Further funding advice for international applicants is available on our overseas page.


You can apply online; read the following notes first.

When to apply

Early application is advised. We normally start making offers for our quota of Science and Technology Facilities Council PhD studentships, for entry in September, in late February. For full consideration, applications, including referee forms, for STFC studentships should be submitted before February 15th.

In accordance with STFC rules, offers (made by us or any other institution) can be held until 31 March if the successful applicant so wishes. Applications with alternative sources of funding can be considered at any time.

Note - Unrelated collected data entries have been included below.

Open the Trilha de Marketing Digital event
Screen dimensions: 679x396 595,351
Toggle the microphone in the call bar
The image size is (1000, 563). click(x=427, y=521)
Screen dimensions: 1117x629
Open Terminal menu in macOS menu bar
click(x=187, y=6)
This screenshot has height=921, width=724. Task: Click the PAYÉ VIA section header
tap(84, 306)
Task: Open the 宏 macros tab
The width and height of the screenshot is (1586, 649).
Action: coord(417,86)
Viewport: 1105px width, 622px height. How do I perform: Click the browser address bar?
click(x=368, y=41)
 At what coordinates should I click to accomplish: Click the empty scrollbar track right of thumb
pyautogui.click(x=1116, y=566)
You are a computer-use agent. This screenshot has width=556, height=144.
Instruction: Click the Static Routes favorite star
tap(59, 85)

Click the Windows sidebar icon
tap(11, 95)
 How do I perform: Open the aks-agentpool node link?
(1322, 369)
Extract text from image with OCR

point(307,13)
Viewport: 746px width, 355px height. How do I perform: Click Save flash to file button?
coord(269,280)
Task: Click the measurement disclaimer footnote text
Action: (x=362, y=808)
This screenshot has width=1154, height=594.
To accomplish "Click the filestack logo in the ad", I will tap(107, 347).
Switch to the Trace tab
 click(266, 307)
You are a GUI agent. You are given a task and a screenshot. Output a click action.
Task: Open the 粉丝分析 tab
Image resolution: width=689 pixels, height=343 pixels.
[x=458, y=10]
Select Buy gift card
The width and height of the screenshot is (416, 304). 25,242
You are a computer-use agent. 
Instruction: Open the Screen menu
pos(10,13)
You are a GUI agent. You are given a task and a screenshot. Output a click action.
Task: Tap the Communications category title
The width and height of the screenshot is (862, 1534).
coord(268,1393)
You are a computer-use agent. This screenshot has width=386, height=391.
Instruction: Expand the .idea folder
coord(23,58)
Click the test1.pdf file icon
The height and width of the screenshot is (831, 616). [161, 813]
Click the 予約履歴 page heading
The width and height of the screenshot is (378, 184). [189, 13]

See the funding section in these web pages and the Graduate School information page for further details about funding. If you wish for funding from any source other than a STFC Research Studentship (UK/EU) you must apply for it separately as well as filling in this application form.

The form

Please complete the application form carefully and fully. Your nationality should be that which is recorded in your passport. Please enclose details of any disability/special needs. This information will not prejudice your application but will be helpful in discussing whether the university facilities are sufficient to meet your needs. Contact the Disability Support Office for more information.

All graduate students are required to be proficient in the English language. Students whose first language is not English or who have studied at an institution where English is not the language of instruction should arrange to take the IELTS Test or the TOEFL test and either enclose their official score reports or send them to us as soon as they are available. Please note that on the IELTS test applicants are expected to score a minimum of 6.0 overall; on the TOEFL test a minimum of 550 is required on the paper test, 230 on the computer-based test or 88-89 on the internet-based test.. Applicants may be required, as a condition of admission, to undertake training in the English language.

What to include

It is important that the application returned to us is filled in completely and accurately. Referees' reports may be included in sealed envelopes with your application, or sent directly to us by the referees in the case of online applications. Although we try to reach decisions within a few weeks of receiving applications, consideration of applications may be delayed until the referees' reports arrive. You should enclose copies of your degree certificates and official transcripts, where appropriate. Where appropriate, you should also include score reports for English Language tests. If you would like a written acknowledgement of your application, please enclose a stamped self-addressed postcard; otherwise acknowledgements will be sent by email. Any document enclosed which is written in a language other than English must be accompanied by a certified translation into English.

You do not need to send us a 1000-word account of the research you propose to undertake as specified in the Graduate Study website. It would however be helpful to us if you specify up to three areas of interest on the "areas of proposed research" part of the form; this is used to gauge demand for particular subject areas.